“What shall it be—when I’ve done squeaking this way?”

“Yankee Doodle!” “God Save the King!” cried Herbert and Melvin, together; and immediately she began, first a strain of one, then the other, till even the mischievous petitioners cried that they had had enough of that medley and would be glad of a change.

One after another she played the selections asked, watching with curiosity which all the others shared, the strange effect her music had on Luna. The waif now seemed to consider herself entirely one of the Party—the “Silent Partner,” Danny called her; for though she never spoke she had learned to keep close to some one or other of the young folks, and so to avoid that big room where Dinah had placed her earlier on her visit. She took no part in any of their games but watched them with that vacant smile upon her wrinkled face, keeping out of the way of being jostled by cuddling down in some corner just as the twins did. Indeed, there was a close intimacy between the three “uninvited”; the little ones promptly realizing that no matter how mischievous they had been and how much they deserved punishment, they would be unmolested in Luna’s neighborhood. She paid scant attention to them, no more than she did to anything, except gay colors and music. She slept much of the time, and just as the twins did; cuddled upon the floor or lounge or wherever drowsiness had overcome her. Yet let even the faintest strain of music be heard and she would instantly arouse, her eyes wide open and her head bent forward as one intently listening; and the strangest part of this attraction was that she dumbly realized the sort of melody she heard.

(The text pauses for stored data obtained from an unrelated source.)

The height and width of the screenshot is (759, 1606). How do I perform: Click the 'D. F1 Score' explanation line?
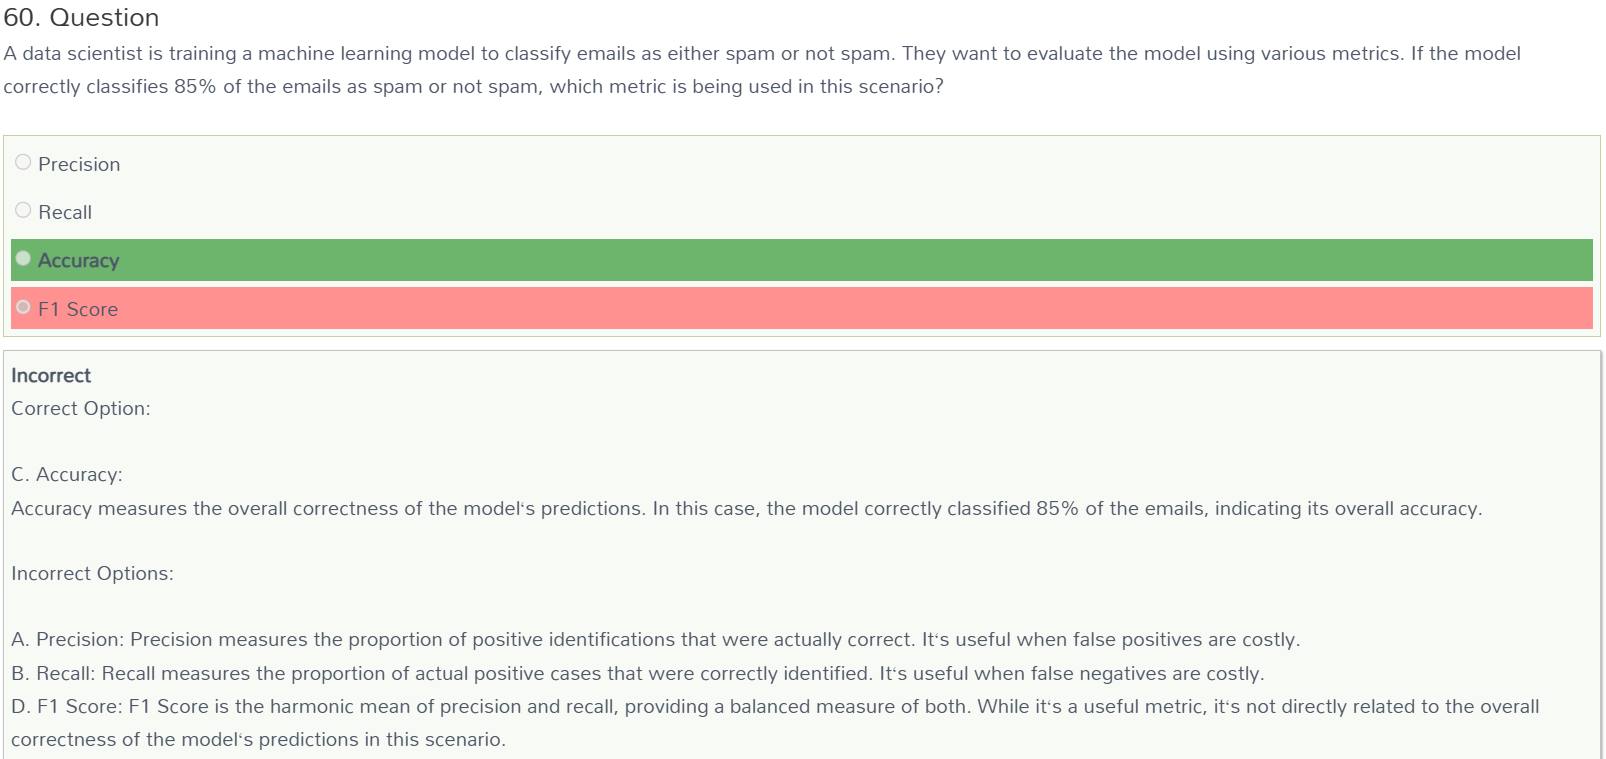click(775, 722)
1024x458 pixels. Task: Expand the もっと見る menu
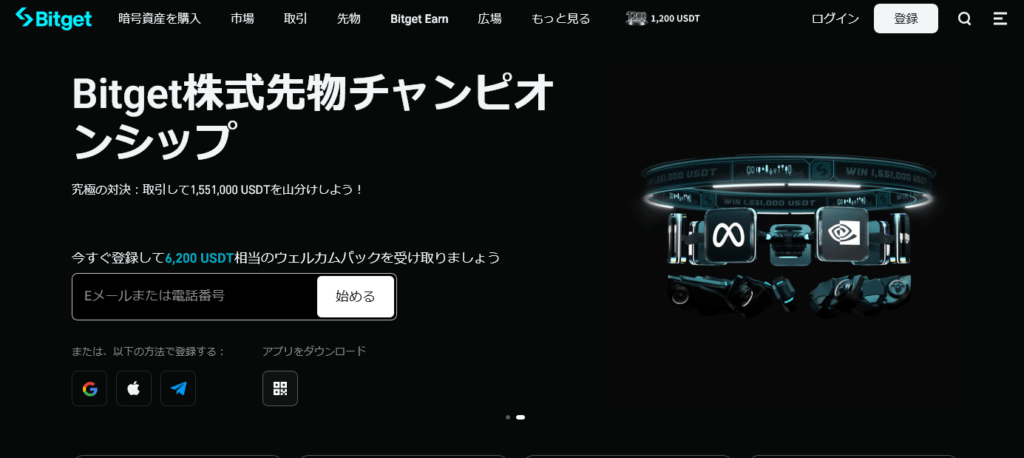[561, 19]
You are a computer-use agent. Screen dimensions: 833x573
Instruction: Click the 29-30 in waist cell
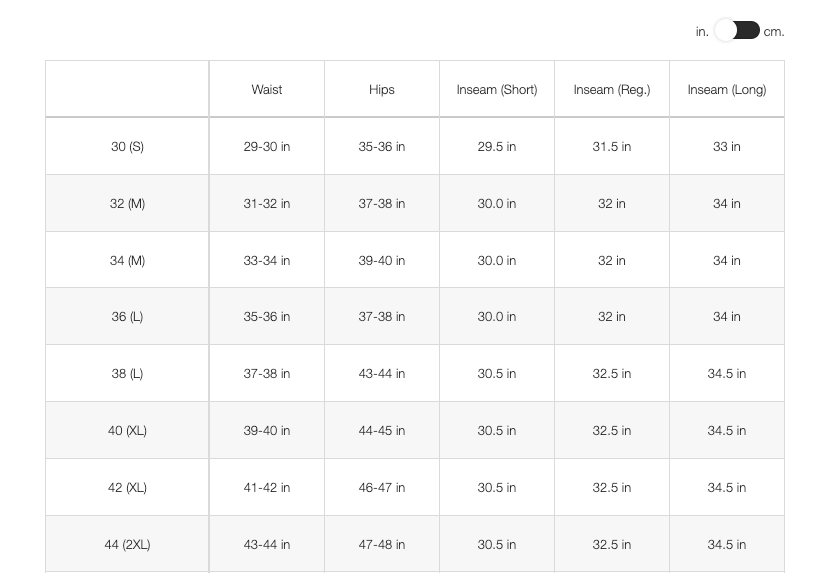point(267,146)
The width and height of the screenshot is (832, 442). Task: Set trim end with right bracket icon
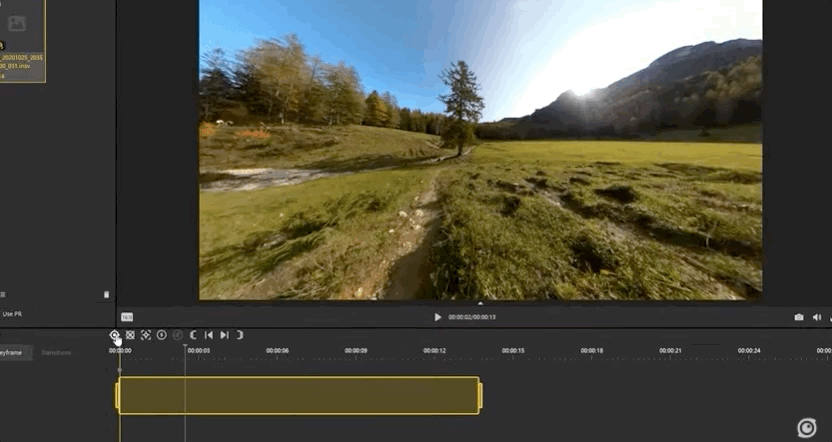pyautogui.click(x=240, y=335)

At the jumble of the two national airs she had smiled, then frowned, and finally looked distressed. It was this expression upon the dull face she watched that had made Dorothy give over that nonsense, even more than the protests of her mates; and now as Molly begged:

“Something of your own making-up, Dolly Doodles!” she let her bow wander idly over the strings, until a sort of rhythmic measure came to her; fragments she knew of many compositions but bound into a sheaf, as it were, by a theme of her own.

It was a minor, moving melody and slowly but effectually touched the heart of every listener. Melvin leaned back in his chair and closed his eyes, picturing to his sometime homesick soul a far-away Yarmouth garden, with roses such as bloomed no other where and a sweet-faced, widowed mother gently tending them.

Helena pondered if she did right to be in this house, a guest, with her own home so near and her parents thus deserted of both their children, and unconsciously she sighed.

James Barlow and Jane Potter, after the habit of each, drifted into thought of the wide field of learning and the apparent hopelessness of ever crossing far beyond its boundaries. “The worst of studying is that it makes you see how little bit you can ever know;” considered the ambitious lad, while Jane regretted that she had not been left in peace in that old house from which she had been rescued and so have had the chance of her life to learn history on the spot.

More or less, all within the sound of that violin grew thoughtful; but it was upon poor, “unfinished” Luna that the greatest stress was wrought. She did not rise to her feet but began to creep toward the player, inch by inch, almost imperceptibly advancing as if drawn forward by some invisible force.

Presently they all became aware of her movement and of nothing else, save that low undercurrent of melody that wailed and sobbed from the delicate instrument, as the player’s own emotions ruled her fingers.